WHAT IS REQUIRED: Extract the stretch of lines from the one containing "19th century (524, 1364)" through the one containing "decor (172, 1529)", and reproduce them verbatim.

Saved data entries:
+++
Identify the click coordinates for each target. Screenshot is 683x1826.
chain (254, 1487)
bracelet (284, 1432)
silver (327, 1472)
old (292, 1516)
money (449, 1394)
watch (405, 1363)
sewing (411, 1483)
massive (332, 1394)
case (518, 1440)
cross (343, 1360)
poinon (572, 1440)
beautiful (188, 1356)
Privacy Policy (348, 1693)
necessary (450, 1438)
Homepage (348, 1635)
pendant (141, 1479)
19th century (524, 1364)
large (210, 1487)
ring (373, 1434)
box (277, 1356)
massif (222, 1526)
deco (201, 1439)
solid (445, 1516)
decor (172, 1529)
+++
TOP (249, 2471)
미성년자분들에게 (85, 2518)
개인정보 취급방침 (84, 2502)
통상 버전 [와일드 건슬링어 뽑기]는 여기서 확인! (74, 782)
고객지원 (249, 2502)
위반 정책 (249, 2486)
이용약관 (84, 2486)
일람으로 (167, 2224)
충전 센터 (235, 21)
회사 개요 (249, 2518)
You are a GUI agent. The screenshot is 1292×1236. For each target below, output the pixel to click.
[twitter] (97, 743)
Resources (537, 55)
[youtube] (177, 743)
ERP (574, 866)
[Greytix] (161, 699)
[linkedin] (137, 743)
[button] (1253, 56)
+++
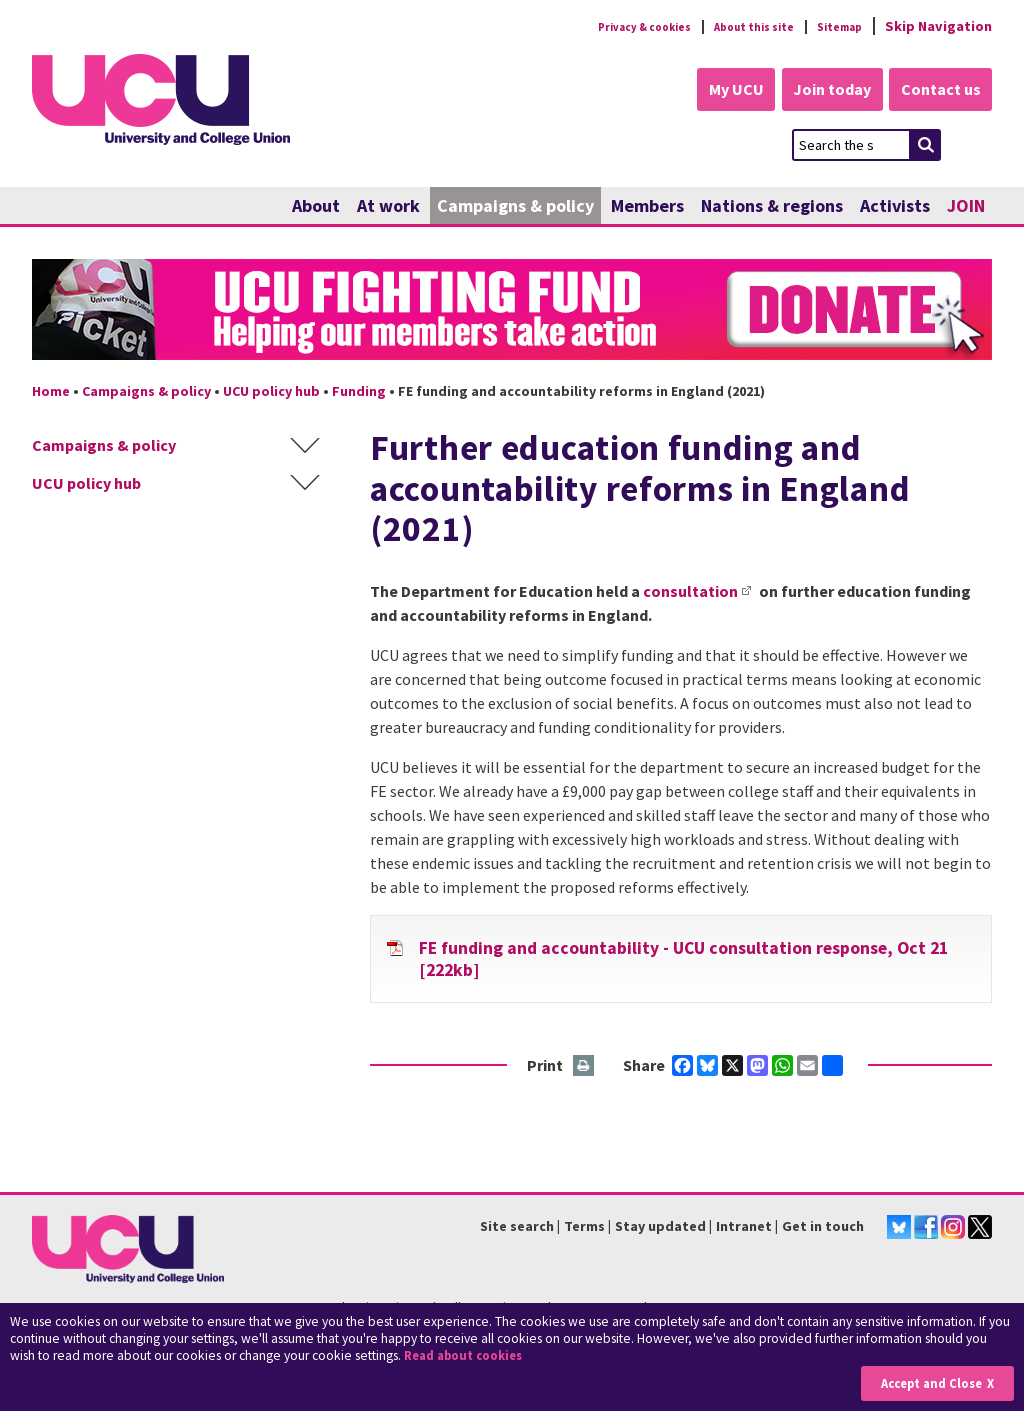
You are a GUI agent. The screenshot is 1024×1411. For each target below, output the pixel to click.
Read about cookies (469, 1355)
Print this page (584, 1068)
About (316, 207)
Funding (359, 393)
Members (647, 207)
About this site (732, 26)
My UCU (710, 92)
+++
ANSWER TO THE PROBLEM:
19th century (524, 1364)
large (210, 1487)
ring (373, 1434)
box (277, 1356)
massif (222, 1526)
deco (201, 1439)
solid (445, 1516)
decor (172, 1529)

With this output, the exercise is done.